** START Input rows **

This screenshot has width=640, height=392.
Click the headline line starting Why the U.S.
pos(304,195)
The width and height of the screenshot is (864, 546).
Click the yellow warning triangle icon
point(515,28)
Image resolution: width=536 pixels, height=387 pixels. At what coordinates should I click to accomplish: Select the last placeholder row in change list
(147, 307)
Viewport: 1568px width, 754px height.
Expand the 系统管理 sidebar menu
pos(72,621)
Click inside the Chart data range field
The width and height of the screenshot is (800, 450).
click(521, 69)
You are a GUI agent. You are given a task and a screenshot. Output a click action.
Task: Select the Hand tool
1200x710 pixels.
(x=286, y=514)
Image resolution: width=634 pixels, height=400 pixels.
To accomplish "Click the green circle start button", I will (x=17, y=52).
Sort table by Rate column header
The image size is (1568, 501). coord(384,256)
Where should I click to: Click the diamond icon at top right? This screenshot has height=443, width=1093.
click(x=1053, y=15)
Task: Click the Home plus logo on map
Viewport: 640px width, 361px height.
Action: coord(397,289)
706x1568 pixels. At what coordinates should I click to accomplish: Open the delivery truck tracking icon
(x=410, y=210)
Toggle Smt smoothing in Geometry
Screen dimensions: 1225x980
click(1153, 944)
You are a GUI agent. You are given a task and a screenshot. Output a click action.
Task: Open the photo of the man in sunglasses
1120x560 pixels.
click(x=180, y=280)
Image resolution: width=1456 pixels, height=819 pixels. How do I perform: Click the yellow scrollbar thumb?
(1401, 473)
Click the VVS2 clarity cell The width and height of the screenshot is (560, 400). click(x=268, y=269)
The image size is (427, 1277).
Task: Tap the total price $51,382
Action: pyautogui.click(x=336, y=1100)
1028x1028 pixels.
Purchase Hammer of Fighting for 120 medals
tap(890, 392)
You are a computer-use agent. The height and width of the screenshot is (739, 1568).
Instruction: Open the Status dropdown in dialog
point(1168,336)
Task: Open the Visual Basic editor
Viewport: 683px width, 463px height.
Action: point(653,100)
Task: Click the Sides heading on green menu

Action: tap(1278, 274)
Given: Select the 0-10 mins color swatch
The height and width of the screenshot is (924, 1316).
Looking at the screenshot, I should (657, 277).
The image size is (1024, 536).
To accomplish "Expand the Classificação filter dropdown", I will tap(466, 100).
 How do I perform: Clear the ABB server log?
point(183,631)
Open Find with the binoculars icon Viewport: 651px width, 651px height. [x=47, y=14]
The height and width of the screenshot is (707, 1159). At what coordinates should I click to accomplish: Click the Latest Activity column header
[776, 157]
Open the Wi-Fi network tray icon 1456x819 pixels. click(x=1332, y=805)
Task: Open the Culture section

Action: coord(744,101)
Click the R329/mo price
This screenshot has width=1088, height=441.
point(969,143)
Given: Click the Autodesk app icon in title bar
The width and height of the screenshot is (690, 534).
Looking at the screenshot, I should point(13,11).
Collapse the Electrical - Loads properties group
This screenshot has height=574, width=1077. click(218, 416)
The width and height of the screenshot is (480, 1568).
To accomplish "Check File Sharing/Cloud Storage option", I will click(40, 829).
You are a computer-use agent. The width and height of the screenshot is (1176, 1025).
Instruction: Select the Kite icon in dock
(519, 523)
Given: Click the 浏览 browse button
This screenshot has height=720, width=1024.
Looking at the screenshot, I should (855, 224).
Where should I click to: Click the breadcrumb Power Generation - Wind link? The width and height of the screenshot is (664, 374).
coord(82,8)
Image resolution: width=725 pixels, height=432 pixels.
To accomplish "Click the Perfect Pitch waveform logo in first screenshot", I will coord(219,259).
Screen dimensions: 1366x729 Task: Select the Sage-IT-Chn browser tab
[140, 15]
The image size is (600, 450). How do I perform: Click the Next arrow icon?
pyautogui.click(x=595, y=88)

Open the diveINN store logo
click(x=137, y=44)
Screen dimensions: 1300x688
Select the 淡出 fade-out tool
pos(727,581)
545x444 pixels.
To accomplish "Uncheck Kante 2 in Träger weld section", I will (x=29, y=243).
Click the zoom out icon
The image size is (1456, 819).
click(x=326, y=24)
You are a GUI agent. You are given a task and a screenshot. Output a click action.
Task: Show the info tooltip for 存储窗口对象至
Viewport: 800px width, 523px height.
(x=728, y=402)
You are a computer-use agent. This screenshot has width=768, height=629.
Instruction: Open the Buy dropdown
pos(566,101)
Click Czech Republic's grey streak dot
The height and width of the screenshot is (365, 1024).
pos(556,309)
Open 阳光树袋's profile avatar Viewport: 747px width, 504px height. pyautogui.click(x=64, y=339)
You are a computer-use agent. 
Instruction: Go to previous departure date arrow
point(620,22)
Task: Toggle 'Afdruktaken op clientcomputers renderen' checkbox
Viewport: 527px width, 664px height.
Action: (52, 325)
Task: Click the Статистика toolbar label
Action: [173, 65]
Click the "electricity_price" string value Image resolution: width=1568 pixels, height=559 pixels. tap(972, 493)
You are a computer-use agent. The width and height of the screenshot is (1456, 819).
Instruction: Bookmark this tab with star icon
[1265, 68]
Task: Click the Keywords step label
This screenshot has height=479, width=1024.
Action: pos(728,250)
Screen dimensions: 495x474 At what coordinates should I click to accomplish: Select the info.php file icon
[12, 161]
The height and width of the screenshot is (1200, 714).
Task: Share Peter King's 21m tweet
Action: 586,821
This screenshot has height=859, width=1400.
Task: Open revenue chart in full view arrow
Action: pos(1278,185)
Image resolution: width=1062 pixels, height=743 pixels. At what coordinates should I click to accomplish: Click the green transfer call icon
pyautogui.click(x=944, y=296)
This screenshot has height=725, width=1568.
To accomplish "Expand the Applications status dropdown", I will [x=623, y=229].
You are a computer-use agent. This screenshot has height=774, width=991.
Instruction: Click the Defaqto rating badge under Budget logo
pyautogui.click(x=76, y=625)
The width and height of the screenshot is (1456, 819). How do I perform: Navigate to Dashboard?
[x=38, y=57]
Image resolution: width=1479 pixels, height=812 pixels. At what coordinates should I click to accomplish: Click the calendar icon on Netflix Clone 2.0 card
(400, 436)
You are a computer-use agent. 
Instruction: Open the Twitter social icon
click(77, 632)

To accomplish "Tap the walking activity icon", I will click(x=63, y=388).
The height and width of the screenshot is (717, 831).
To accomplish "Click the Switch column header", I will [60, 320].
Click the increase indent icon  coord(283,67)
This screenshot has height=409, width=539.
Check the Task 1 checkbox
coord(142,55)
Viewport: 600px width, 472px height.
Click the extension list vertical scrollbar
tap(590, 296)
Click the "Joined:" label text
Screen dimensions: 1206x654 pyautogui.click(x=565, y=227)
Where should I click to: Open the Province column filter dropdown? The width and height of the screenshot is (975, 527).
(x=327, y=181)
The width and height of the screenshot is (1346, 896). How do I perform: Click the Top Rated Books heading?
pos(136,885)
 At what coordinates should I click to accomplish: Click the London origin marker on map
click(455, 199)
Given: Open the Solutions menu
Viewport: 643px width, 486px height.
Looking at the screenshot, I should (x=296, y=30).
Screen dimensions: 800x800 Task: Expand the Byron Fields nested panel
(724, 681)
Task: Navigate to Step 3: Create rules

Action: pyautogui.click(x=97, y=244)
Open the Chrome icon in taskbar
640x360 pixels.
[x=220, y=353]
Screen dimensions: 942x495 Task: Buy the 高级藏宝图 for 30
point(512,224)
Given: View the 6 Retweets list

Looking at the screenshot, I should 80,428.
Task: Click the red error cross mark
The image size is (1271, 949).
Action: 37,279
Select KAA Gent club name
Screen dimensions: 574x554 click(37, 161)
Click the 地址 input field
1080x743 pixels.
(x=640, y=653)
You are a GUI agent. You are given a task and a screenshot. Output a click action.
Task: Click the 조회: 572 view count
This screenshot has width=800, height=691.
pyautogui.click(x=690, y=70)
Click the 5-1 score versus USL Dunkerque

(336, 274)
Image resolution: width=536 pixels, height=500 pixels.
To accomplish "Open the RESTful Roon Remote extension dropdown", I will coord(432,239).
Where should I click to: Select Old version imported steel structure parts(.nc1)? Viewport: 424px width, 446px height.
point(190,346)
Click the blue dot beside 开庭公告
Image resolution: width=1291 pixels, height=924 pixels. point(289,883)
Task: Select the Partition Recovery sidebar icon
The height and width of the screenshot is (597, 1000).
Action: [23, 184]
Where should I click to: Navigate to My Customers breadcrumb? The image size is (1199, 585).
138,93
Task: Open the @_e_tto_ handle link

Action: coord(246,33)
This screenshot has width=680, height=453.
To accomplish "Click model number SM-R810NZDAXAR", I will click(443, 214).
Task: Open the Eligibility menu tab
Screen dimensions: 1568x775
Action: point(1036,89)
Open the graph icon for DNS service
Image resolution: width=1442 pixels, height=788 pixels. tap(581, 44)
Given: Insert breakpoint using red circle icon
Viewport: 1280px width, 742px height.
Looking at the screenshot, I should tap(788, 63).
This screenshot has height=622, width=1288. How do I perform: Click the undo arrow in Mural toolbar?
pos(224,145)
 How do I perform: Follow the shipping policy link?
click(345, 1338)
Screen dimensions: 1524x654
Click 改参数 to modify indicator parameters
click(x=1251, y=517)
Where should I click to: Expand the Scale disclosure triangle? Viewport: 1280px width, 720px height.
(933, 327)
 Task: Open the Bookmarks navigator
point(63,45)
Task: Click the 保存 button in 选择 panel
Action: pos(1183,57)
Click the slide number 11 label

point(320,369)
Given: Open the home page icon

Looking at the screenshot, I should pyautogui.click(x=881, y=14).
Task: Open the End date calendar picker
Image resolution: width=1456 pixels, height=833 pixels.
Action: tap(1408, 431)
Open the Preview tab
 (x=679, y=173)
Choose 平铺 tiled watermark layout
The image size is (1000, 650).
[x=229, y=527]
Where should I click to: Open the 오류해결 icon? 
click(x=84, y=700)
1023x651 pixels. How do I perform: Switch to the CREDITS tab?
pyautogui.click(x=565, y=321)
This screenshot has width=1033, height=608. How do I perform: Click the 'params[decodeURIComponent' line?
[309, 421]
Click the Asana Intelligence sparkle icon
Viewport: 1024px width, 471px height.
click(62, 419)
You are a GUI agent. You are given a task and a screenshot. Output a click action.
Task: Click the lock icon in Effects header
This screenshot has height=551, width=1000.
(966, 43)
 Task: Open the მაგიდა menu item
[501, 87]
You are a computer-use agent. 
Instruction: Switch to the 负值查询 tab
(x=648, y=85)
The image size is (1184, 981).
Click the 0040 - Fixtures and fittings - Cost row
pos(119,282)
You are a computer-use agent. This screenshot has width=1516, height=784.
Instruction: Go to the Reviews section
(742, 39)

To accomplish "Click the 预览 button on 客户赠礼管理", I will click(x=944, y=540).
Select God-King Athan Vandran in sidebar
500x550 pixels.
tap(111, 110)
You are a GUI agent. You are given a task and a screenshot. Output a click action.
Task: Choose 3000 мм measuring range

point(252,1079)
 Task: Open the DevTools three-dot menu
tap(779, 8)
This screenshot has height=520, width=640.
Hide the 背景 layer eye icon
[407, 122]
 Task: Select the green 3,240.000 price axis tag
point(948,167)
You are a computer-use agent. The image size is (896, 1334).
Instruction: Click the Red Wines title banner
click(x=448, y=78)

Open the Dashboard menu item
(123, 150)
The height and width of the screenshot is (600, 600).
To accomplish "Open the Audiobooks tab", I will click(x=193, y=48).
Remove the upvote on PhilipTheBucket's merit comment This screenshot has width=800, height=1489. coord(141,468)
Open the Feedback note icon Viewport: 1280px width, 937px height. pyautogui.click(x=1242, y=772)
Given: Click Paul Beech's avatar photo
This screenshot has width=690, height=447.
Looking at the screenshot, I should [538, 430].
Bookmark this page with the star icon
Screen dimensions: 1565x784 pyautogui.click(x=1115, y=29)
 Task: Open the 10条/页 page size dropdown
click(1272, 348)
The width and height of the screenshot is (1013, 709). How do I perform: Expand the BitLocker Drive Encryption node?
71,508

** END Input rows **

__Task instructions__
Quote everything in the material from the line containing "Screen dimensions: 1300x688" down to the line containing "Action: pos(728,250)", both of those lines included.

__Output of the exercise__
Screen dimensions: 1300x688
Select the 淡出 fade-out tool
pos(727,581)
545x444 pixels.
To accomplish "Uncheck Kante 2 in Träger weld section", I will (x=29, y=243).
Click the zoom out icon
The image size is (1456, 819).
click(x=326, y=24)
You are a GUI agent. You are given a task and a screenshot. Output a click action.
Task: Show the info tooltip for 存储窗口对象至
Viewport: 800px width, 523px height.
(x=728, y=402)
You are a computer-use agent. This screenshot has width=768, height=629.
Instruction: Open the Buy dropdown
pos(566,101)
Click Czech Republic's grey streak dot
The height and width of the screenshot is (365, 1024).
pos(556,309)
Open 阳光树袋's profile avatar Viewport: 747px width, 504px height. pyautogui.click(x=64, y=339)
You are a computer-use agent. 
Instruction: Go to previous departure date arrow
point(620,22)
Task: Toggle 'Afdruktaken op clientcomputers renderen' checkbox
Viewport: 527px width, 664px height.
Action: (52, 325)
Task: Click the Статистика toolbar label
Action: [173, 65]
Click the "electricity_price" string value Image resolution: width=1568 pixels, height=559 pixels. tap(972, 493)
You are a computer-use agent. The width and height of the screenshot is (1456, 819).
Instruction: Bookmark this tab with star icon
[1265, 68]
Task: Click the Keywords step label
This screenshot has height=479, width=1024.
Action: pos(728,250)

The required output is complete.